Ma ci sono anche ostacoli lì, il Centrão, come registra la nostra tradizione politica, si riproduce votando qualunque sia la forma della sua estrazione, e sondaggi di rispettati istituti hanno indicato che propende per partiti e personalità in opposizione all'attuale regime . Venti nuovi soffiano in direzione contraria alla riproduzione del governo che c'è, che ha ancora le risorse dell'immensa macchina statale che dilapida a sua discrezione, anche se il diluvio ne è il successore. In sua difesa, il passato vieta le strade per il futuro.

In questo momento, quando non è più notte e non è ancora giorno, spetta all'attore esorcizzare le ombre dell'incubo che viviamo, espiando anche le sue colpe, che non sono state poche nel contrattempo che abbiamo epurato. Mancano i rituali della confessione e la promessa che non faremo errori nel passato.
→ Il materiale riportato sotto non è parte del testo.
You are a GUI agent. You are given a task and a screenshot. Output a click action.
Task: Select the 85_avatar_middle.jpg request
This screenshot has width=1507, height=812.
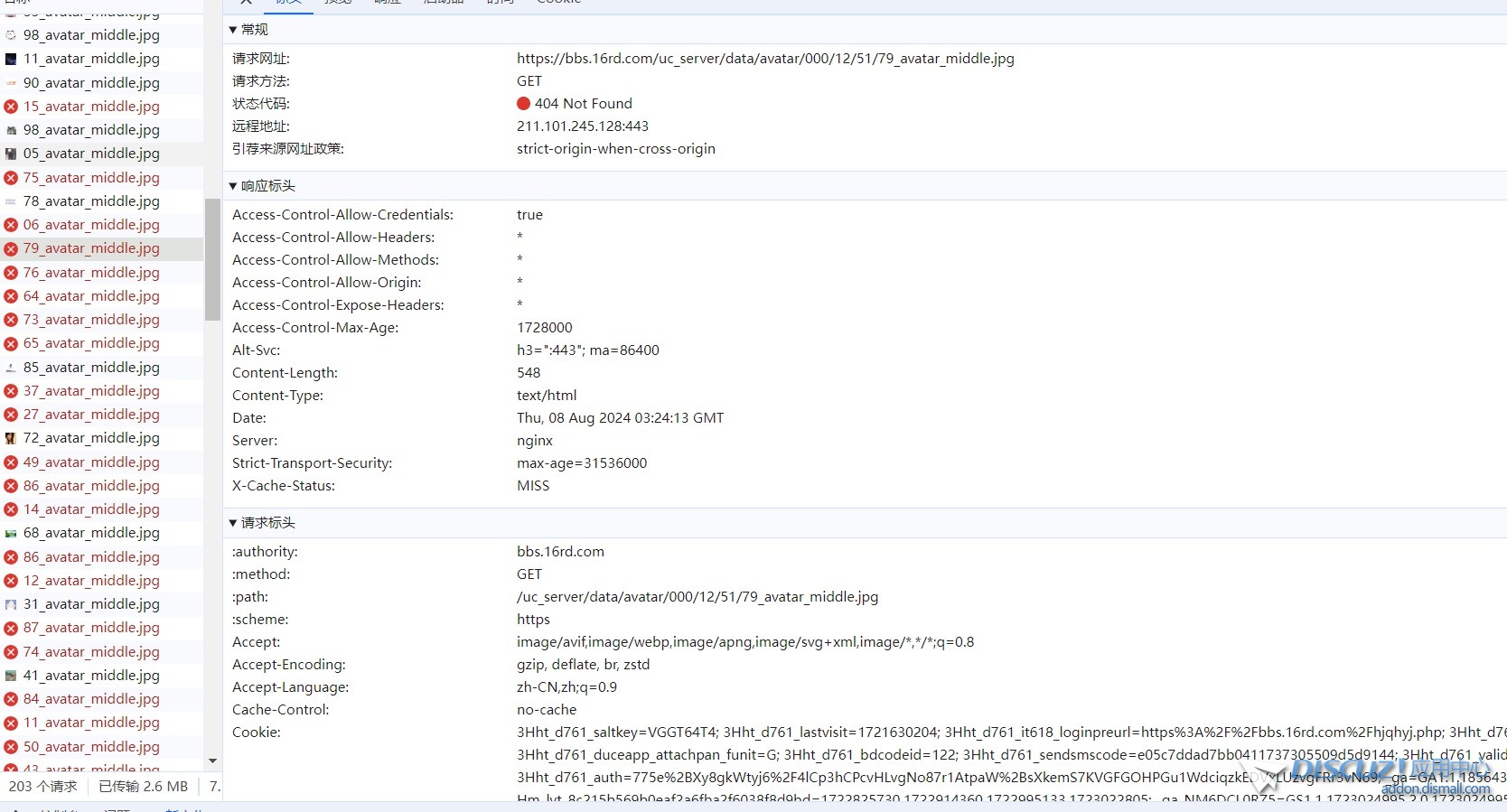click(91, 368)
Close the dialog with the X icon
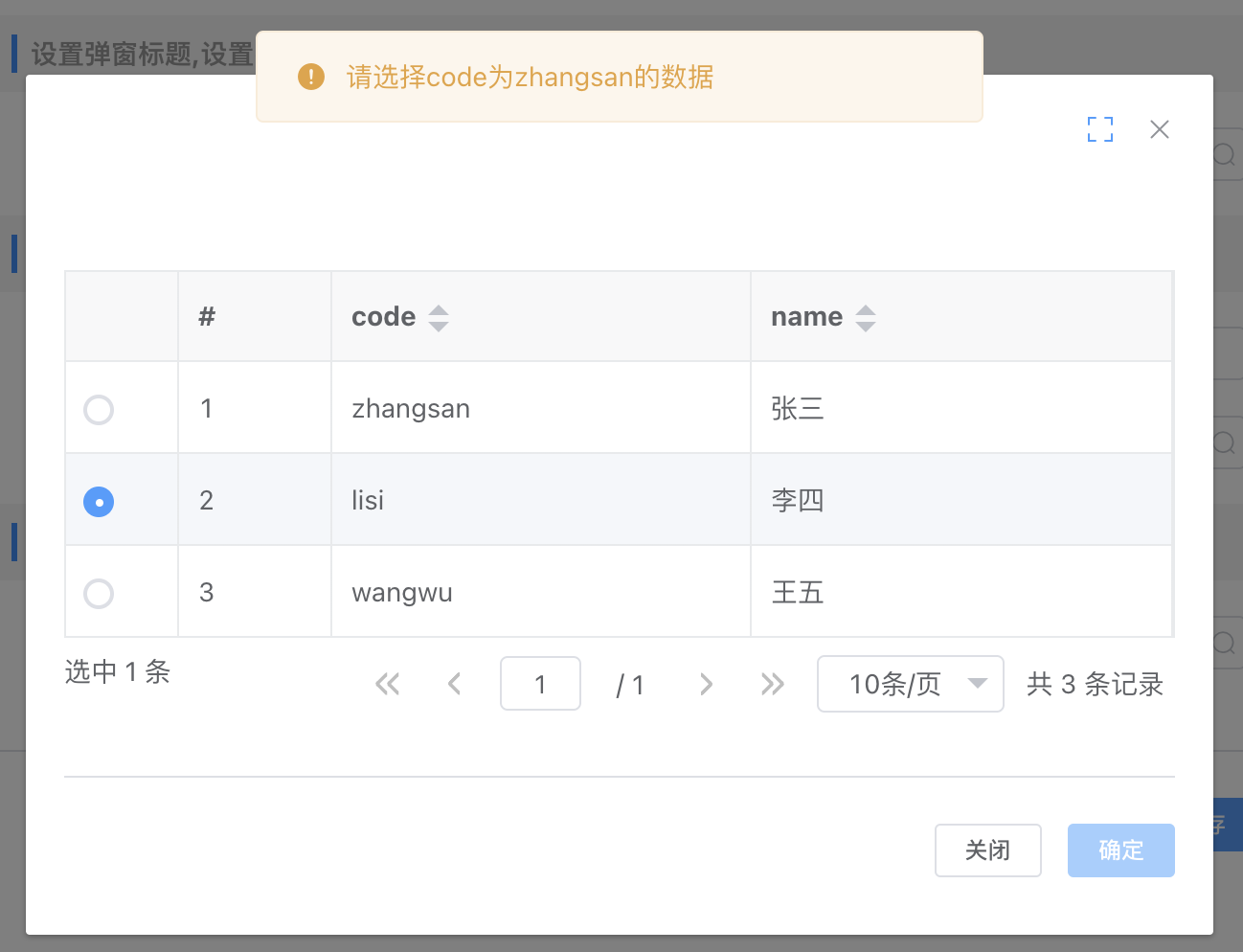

È anche necessario abbandonare le passioni shakespeariane della lotta per il potere, dimenticando che è stato questo grande autore a esporre al meglio le miserie e la tragedia dell'inesorabile ricerca della gloria al comando di uno o pochi sulle grandi maggioranze.

Ulisses Guimarães ha saputo tessere l'ampio fronte che ci ha portato alla vittoria contro il regime autoritario del 1964 anche con il sacrificio delle sue legittime ambizioni personali, e il suo esempio va invocato quando, ciechi al bene comune, non pochi imbarazzano le strade di un largo fronte democratico con i suoi appetiti provinciali e la difesa dei suoi piccoli interessi campanilistici, il più delle volte sorretti da false petizioni di principio dall'apparenza democratica.

C'è ancora tempo perché si stabilisca il lavoro della ragione, e spetta a tutti i democratici cercare la via dell'unità, perché il lavoro che ci attende non è piccolo, significa non solo ricostruire ciò che è stato depredato dall'attuale governanti, ma soprattutto per emancipare il Paese da una storia che pesa come il piombo e ne ostacola le aspirazioni a una società più giusta ed equa.

*Luiz Werneck Vianna è professore presso il Dipartimento di Scienze Sociali della Pontificia Università Cattolica di Rio de Janeiro (PUC-Rio). Autore, tra gli altri libri, di La rivoluzione passiva: iberismo e americanismo in Brasile (Revan).